I also looked at the size of the model. The h5 filesize of the LSTM is 97KB and the size of the CNN is 308KB. However, when comparing their tflite models, the CNN came in at 91KB and the LSTM grew to 119KB. On top of that, the quantized tflite CNN shrank to 28KB. I was unable to quantize the LSTM for size, so the CNN seems to be the winner. One last comparison when converting the tflite model to C++ for use on my microcontroller revealed that both models increased in size. The CNN 167KB and the LSTM to 729KB.
EDIT After some more hyperparameter tweaking (cnn_model3), I shrank the CNN optimized model. The C++ implementation of this model is down to 69KB and the tflight implementation is down to 12KB. The Loss 0.015218148939311504, Accuracy 1.0 for model 3.
So I chose to proceed with the CNN model, trained with a batch size of 192. I saved the model, as well as saved a tflite version of the model optimized for size in the model folder.
Raspberry Pi Deployment:
I used a raspberry pi 4 for my current deployment since it was already in a previous tvhead build, has the compute power for model inference, and can be powered by a battery.
The pi is in a backpack with a display. On the display is a positive message that changes based on what is said in my Twitch chat, during live streams.
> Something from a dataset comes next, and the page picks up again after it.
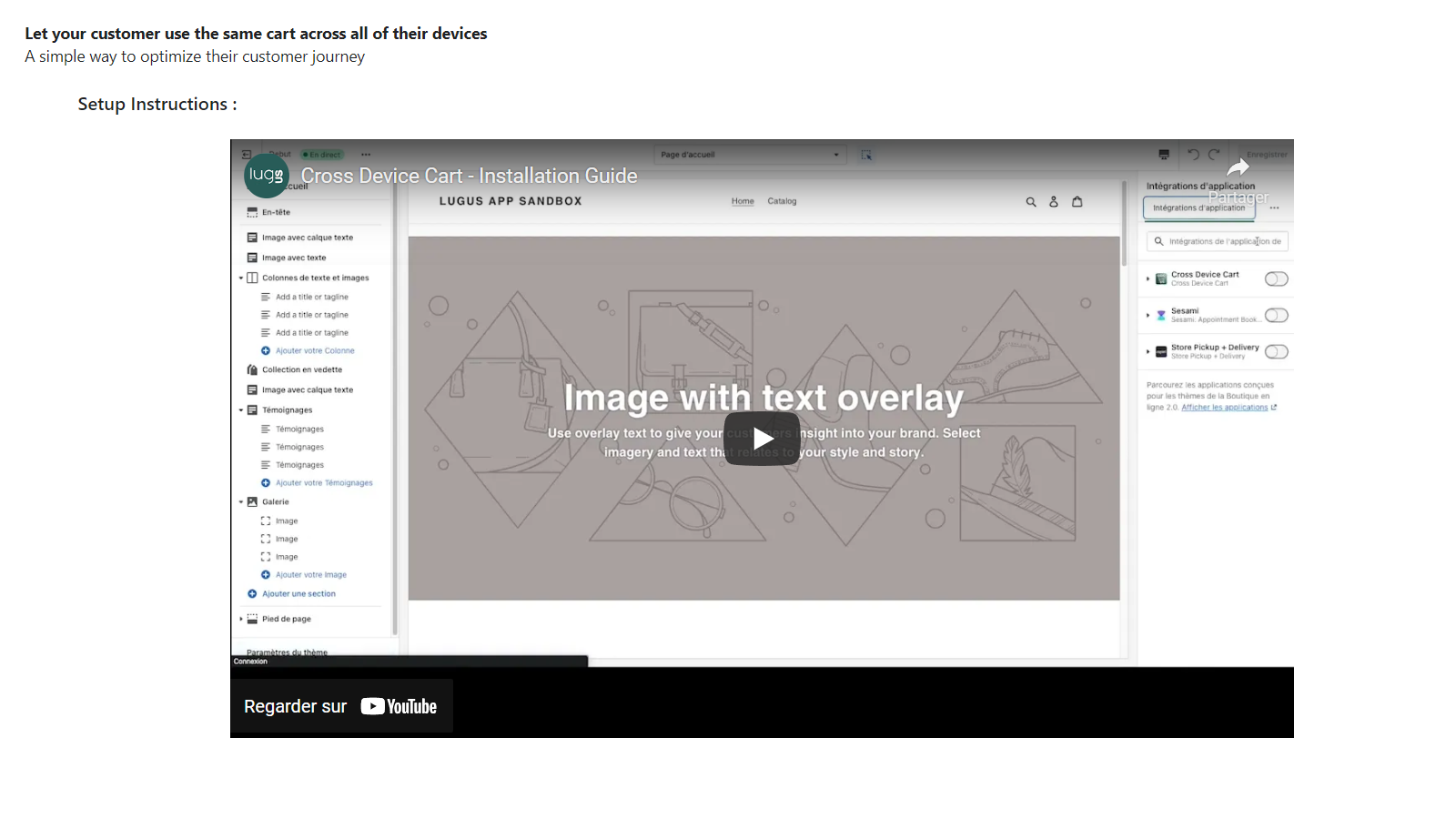The height and width of the screenshot is (819, 1456).
Task: Click the Afficher les applications link
Action: pyautogui.click(x=1224, y=408)
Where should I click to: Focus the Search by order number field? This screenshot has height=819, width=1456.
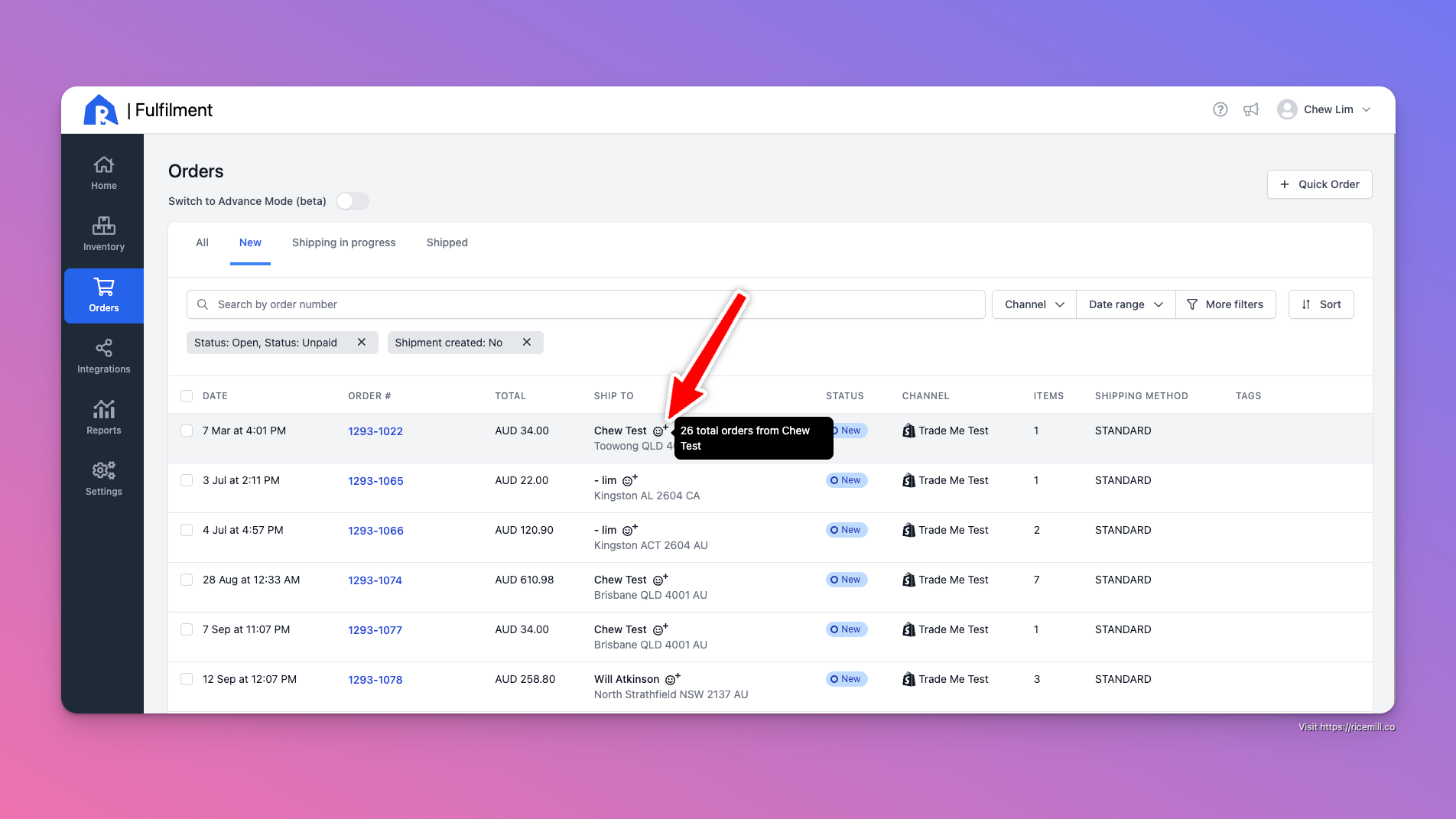click(x=586, y=304)
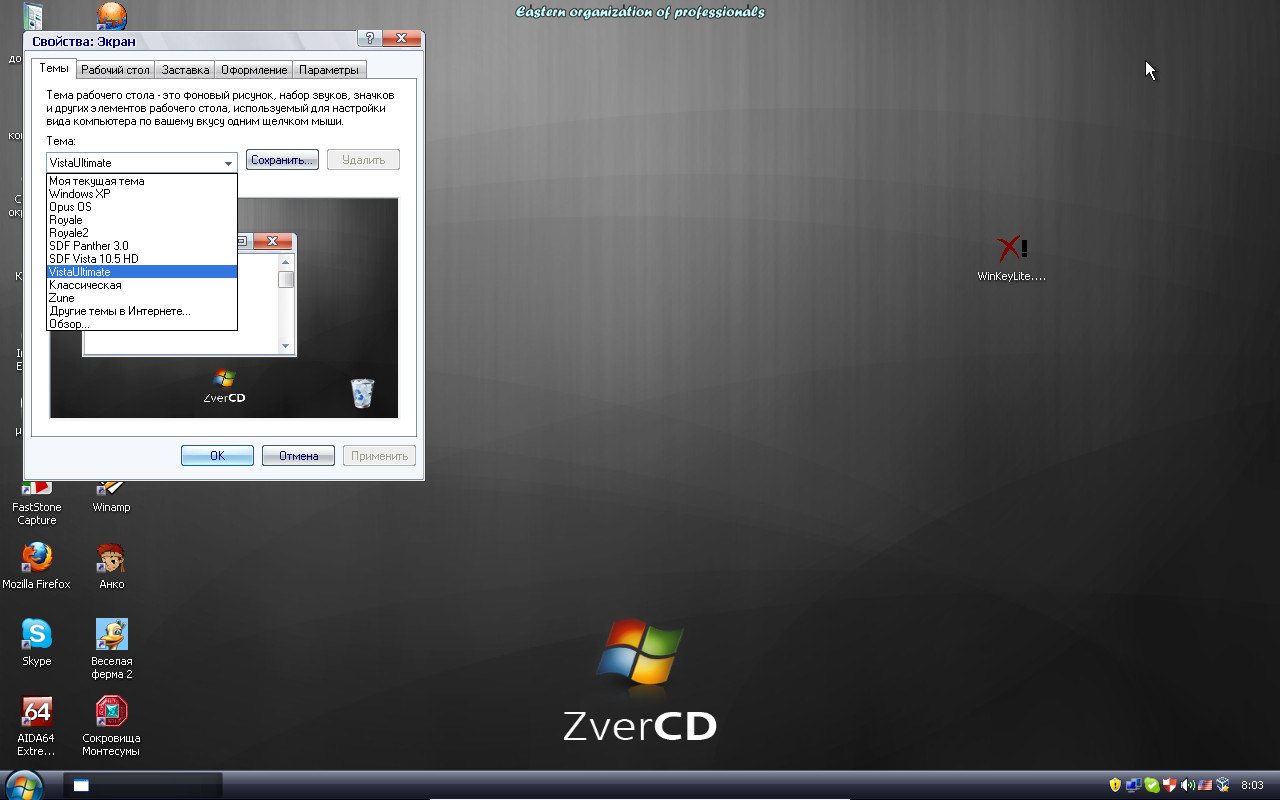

I used this same script but added the TensorFlow model gesture prediction components from the Predict_Gesture_Twitch.py script to create the PositivityPack.py script.
To infer gestures and send them to Twitch, use the PositivityPack.py or the Predict_Gesture_Twitch.py. They run the heavy.h5 model file. To run the tflite model on the raspberry pi run the Test_TFLite_Inference_Serial_Input.py script. You’ll need to connect the raspberry pi with the ESP32 in the arm attachment using a USB cable. Press the button the arm attachment to send data and predict gesture. Long press the button to continually detect gestures, continuous snapshot mode.
Note: When running the scripts that communicate with Twitch you’ll need to follow Twitch’s chatbot development documentation for creating your chatbot and authenticating it.
DOES IT WORK?!:
It works! The gesture prediction works perfectly when triggering a gesture prediction from the arm attachment. Continuously sending data from my glove works well but feels sluggish in use due to the 3 seconds data sampling between gesture predictions.
Shrink the data capture window from 3 seconds to 1.5 seconds
Test if the gyroscope data improves continuous snapshot mode
Deploy on the ESP32 with TinyML / TensorFlow Lite
Feel free to give me any feedback on this project or my scripts as it was my first real dive into Data Science and ML!